De même, les restaurants que l'on croise nous proposent des mets culinaires presque exclusivement japonais. Notre ninja pourra se repaître de sushis, de soupe tendance miso. Les magasins permettant des achats durables jouent eux aussi la carte du Japon en proposant au gamer des zoris (sandales japonaises), des casques tressés en osier, etc.

 

 

Les ennemis rencontrés sont également marqués culturellement. On découvre des acteurs de théâtre échappés de la tradition kabuki (ils portent des masques blancs symbolisant chacun une expression), des samouraïs ou rônins le sabre à la main, sans oublier les fantômes nippons comme la femme en kimono, le premier boss, ou le second portant sur son dos une architecture en bois fournie en lampions rouges.

 

Ce ne sont pas quelques touches qui font référence ici et là à un pays, une culture, c'est le jeu dans son entier. Bien des aspects, comme on vient de le voir, s'inspirent de l'identité culturelle nippone. The Mystical Ninja n'est pas le seul jeu à le faire, Okami joue aussi le porte-étendard du Japon, mais reste un exemple marquant et fort réussi de cette culture portée à bras le corps. Réutilisation fidèle ou fantaisiste, là n'est plus la question.

 

Mention

 

 

Commentaire :

The Legend of the Mystical Ninja est un jeu d'action/aventure, mâtiné d'un peu de RPG, qu'il faut faire une fois dans sa vie.

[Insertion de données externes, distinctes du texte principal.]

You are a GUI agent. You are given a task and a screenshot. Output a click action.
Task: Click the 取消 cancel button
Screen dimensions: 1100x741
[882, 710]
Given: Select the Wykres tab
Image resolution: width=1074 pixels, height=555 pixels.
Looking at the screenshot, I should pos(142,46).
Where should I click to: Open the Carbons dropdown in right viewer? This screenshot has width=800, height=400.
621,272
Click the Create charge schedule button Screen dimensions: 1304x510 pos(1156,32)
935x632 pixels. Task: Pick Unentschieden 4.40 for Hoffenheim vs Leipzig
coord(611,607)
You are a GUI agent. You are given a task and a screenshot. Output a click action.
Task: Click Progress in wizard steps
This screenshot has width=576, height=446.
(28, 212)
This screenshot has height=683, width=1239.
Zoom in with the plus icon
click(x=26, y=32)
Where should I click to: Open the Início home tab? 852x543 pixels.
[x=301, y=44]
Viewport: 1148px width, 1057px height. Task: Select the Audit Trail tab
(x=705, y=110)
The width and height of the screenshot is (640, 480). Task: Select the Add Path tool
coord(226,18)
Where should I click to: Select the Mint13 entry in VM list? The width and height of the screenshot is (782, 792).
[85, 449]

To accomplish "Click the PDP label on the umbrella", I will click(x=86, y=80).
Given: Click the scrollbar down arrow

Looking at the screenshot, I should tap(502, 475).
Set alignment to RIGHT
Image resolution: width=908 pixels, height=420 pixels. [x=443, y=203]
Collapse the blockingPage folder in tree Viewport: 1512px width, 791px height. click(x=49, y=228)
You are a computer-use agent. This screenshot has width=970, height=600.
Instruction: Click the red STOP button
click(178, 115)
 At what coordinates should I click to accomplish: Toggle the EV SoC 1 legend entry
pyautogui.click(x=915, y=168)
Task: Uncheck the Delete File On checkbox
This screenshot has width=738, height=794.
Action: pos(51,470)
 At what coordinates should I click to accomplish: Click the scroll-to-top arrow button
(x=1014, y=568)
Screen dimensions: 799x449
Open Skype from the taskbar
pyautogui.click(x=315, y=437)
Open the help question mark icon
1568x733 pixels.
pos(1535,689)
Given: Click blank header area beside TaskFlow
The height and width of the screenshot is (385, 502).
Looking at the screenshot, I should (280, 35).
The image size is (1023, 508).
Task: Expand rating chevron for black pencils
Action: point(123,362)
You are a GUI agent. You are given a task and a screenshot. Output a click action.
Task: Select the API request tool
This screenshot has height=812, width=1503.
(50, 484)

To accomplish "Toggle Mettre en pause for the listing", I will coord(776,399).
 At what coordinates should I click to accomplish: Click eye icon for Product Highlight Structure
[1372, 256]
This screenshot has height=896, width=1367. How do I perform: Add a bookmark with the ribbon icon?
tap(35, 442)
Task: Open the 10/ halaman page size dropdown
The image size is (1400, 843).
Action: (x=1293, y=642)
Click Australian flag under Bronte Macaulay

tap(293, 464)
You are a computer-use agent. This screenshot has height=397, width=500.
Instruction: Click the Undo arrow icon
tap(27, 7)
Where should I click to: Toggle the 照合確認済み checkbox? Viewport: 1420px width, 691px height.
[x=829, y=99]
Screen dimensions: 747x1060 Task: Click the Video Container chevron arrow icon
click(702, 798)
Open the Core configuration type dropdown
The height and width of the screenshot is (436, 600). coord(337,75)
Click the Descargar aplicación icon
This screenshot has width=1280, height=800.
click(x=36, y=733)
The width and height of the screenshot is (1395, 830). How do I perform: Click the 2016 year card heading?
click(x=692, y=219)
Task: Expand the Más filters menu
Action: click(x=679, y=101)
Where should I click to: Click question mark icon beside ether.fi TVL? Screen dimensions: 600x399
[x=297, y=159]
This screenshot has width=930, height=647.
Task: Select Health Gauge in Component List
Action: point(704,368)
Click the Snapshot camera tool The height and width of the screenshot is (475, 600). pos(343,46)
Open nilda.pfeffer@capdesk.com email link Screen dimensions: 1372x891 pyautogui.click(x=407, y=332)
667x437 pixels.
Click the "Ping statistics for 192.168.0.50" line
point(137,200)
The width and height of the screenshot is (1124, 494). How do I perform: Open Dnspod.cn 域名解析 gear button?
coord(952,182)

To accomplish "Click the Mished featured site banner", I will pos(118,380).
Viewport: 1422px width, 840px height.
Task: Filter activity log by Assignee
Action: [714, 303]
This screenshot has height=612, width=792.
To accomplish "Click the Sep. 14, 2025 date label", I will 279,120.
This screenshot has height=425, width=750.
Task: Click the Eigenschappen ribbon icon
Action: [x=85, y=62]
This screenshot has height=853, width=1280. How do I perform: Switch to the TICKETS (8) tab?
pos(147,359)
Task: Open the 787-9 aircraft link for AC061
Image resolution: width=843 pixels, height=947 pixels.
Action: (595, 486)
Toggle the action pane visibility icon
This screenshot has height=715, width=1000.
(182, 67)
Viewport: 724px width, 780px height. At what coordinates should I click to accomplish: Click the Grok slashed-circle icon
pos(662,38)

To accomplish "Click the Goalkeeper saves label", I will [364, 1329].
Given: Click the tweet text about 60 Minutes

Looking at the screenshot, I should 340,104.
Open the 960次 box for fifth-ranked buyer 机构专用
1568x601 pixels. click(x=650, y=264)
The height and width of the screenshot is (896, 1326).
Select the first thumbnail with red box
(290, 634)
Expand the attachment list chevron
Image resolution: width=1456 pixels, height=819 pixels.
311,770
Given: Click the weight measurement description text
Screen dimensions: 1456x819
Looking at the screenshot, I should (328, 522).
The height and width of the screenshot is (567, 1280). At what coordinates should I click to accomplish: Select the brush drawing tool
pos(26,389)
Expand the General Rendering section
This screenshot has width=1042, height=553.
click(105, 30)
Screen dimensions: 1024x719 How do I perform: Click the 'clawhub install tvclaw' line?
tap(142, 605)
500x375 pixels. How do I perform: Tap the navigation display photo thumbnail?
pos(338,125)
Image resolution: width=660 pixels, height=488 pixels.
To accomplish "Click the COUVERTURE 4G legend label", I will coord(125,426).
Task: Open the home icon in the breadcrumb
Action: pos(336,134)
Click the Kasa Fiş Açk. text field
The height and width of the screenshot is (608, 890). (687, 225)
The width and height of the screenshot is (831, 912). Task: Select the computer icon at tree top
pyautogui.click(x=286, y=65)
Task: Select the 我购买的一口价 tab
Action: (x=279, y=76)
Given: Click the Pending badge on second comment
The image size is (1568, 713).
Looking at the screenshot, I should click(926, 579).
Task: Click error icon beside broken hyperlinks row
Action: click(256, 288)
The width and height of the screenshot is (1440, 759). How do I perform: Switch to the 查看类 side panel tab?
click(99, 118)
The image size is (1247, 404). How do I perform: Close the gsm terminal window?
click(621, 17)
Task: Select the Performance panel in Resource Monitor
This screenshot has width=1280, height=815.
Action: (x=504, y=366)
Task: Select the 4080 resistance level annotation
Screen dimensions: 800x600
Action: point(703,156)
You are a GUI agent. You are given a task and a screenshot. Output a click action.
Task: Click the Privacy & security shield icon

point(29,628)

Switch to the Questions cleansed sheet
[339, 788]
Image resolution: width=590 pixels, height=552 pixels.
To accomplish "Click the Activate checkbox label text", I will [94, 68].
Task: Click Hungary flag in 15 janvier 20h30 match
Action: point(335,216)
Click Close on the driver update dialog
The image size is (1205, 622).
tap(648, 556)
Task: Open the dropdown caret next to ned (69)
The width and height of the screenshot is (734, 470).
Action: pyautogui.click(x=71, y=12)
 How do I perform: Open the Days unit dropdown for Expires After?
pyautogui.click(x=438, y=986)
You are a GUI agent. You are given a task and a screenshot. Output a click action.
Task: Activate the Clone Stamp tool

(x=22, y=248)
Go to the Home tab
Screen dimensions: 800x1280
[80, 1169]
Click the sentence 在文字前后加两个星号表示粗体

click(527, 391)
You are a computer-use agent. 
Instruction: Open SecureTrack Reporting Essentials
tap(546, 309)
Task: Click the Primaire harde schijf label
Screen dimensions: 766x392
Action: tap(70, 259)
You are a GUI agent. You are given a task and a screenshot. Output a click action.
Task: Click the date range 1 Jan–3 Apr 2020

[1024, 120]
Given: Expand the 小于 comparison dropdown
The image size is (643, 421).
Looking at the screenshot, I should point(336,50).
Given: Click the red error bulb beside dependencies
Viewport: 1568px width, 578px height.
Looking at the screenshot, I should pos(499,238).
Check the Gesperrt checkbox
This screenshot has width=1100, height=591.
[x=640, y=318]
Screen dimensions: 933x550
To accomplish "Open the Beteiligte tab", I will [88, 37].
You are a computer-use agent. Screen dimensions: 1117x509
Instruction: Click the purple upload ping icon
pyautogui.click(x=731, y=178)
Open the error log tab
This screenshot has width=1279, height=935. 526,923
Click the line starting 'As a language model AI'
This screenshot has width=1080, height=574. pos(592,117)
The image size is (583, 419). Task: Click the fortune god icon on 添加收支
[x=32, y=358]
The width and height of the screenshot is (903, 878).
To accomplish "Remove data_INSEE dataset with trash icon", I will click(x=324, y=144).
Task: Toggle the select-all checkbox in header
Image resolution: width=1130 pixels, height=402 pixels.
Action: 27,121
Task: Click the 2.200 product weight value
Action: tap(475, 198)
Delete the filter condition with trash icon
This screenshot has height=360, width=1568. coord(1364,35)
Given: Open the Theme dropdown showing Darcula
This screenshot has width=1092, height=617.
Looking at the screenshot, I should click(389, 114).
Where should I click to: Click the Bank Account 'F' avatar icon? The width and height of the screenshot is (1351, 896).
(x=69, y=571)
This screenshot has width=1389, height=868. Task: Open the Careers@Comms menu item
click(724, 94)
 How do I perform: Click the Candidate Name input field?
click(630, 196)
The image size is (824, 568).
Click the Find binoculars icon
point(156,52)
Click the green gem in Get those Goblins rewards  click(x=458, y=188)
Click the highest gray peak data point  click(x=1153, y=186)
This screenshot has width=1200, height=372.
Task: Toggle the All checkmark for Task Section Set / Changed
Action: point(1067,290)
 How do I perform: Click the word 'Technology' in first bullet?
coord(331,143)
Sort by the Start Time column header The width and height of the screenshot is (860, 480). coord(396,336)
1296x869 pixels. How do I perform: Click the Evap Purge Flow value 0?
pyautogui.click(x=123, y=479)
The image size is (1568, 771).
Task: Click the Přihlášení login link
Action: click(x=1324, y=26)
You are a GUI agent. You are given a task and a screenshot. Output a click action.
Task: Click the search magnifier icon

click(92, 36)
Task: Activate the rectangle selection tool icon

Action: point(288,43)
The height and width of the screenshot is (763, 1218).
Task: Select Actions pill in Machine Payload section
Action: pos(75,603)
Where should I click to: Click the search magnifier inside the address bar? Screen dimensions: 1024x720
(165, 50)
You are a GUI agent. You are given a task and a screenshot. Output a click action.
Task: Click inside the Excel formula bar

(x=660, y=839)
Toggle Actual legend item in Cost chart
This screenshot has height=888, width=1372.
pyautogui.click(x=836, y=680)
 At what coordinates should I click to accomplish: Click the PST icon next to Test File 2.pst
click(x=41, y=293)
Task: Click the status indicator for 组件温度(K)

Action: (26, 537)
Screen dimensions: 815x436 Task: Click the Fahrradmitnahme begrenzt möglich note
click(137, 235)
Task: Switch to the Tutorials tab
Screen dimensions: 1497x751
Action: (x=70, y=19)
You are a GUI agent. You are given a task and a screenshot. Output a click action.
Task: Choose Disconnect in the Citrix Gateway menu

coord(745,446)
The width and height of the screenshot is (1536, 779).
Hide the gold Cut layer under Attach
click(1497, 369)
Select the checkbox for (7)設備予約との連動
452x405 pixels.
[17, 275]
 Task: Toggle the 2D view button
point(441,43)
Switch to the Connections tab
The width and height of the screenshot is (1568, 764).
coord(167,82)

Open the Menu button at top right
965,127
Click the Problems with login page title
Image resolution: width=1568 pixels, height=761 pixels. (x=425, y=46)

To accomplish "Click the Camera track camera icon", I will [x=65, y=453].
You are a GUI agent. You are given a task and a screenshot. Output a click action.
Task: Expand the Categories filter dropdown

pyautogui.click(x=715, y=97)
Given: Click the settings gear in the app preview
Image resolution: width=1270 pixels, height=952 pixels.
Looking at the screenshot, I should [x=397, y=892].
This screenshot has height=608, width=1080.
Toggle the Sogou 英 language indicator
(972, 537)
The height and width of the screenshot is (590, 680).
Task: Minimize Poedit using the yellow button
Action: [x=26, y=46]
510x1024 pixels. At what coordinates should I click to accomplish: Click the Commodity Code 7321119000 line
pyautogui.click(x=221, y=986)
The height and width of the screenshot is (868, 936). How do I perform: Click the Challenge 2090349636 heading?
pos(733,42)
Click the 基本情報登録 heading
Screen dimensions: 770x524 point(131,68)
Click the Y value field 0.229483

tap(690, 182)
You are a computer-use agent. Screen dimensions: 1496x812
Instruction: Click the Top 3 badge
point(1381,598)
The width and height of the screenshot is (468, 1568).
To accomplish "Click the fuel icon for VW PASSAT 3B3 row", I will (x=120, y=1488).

Pour découvrir cette grande saga nippone peu connue chez nous et qui mériterait pourtant un petit regard, voire plus. Drôle, riche dans son aventure autant que dans ses audaces conceptuelles, cet opus de la série Ganbare Goemon est une parfaite introduction tant le jeu synthétise à merveille l'identité de la série et, plus pragmatiquement, se montre abordable via une bonne traduction en anglais.